◆ Aim of the exercise:
Once you have read the records below, restate them word for word.

Source data:
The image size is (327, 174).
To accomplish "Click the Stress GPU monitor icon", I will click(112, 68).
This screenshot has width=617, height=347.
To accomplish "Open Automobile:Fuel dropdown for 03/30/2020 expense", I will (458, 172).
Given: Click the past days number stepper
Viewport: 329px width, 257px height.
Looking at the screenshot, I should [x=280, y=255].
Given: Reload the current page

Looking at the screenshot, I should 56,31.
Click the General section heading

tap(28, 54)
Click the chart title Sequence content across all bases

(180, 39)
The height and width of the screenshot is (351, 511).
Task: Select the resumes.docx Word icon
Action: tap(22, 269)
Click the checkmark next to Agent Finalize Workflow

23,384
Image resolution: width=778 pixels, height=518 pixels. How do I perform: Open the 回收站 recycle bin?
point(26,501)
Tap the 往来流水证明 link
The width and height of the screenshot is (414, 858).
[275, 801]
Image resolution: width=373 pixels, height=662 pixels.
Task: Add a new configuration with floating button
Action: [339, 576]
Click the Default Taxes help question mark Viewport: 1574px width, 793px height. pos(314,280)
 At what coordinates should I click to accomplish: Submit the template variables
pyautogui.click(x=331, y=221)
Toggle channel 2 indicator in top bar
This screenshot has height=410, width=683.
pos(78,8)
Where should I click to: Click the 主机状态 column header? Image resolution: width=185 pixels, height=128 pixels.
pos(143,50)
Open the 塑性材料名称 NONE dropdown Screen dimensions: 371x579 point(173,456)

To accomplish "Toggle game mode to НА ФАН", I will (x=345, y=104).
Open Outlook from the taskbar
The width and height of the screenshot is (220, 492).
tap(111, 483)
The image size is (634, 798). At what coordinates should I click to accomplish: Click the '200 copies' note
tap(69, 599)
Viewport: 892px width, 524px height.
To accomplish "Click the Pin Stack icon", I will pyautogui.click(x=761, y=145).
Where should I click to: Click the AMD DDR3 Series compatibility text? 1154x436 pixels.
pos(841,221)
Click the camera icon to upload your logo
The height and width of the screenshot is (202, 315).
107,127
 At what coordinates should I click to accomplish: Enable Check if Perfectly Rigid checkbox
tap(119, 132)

◆ Reply to the exercise:
The image size is (327, 174).
To accomplish "Click the Stress GPU monitor icon", I will click(112, 68).
This screenshot has width=617, height=347.
To accomplish "Open Automobile:Fuel dropdown for 03/30/2020 expense", I will (458, 172).
Given: Click the past days number stepper
Viewport: 329px width, 257px height.
Looking at the screenshot, I should [x=280, y=255].
Given: Reload the current page

Looking at the screenshot, I should 56,31.
Click the General section heading

tap(28, 54)
Click the chart title Sequence content across all bases

(180, 39)
The height and width of the screenshot is (351, 511).
Task: Select the resumes.docx Word icon
Action: tap(22, 269)
Click the checkmark next to Agent Finalize Workflow

23,384
Image resolution: width=778 pixels, height=518 pixels. How do I perform: Open the 回收站 recycle bin?
point(26,501)
Tap the 往来流水证明 link
The width and height of the screenshot is (414, 858).
[275, 801]
Image resolution: width=373 pixels, height=662 pixels.
Task: Add a new configuration with floating button
Action: [339, 576]
Click the Default Taxes help question mark Viewport: 1574px width, 793px height. pos(314,280)
 At what coordinates should I click to accomplish: Submit the template variables
pyautogui.click(x=331, y=221)
Toggle channel 2 indicator in top bar
This screenshot has height=410, width=683.
pos(78,8)
Where should I click to: Click the 主机状态 column header? Image resolution: width=185 pixels, height=128 pixels.
pos(143,50)
Open the 塑性材料名称 NONE dropdown Screen dimensions: 371x579 point(173,456)

To accomplish "Toggle game mode to НА ФАН", I will (x=345, y=104).
Open Outlook from the taskbar
The width and height of the screenshot is (220, 492).
tap(111, 483)
The image size is (634, 798). At what coordinates should I click to accomplish: Click the '200 copies' note
tap(69, 599)
Viewport: 892px width, 524px height.
To accomplish "Click the Pin Stack icon", I will pyautogui.click(x=761, y=145).
Where should I click to: Click the AMD DDR3 Series compatibility text? 1154x436 pixels.
pos(841,221)
Click the camera icon to upload your logo
The height and width of the screenshot is (202, 315).
107,127
 At what coordinates should I click to accomplish: Enable Check if Perfectly Rigid checkbox
tap(119, 132)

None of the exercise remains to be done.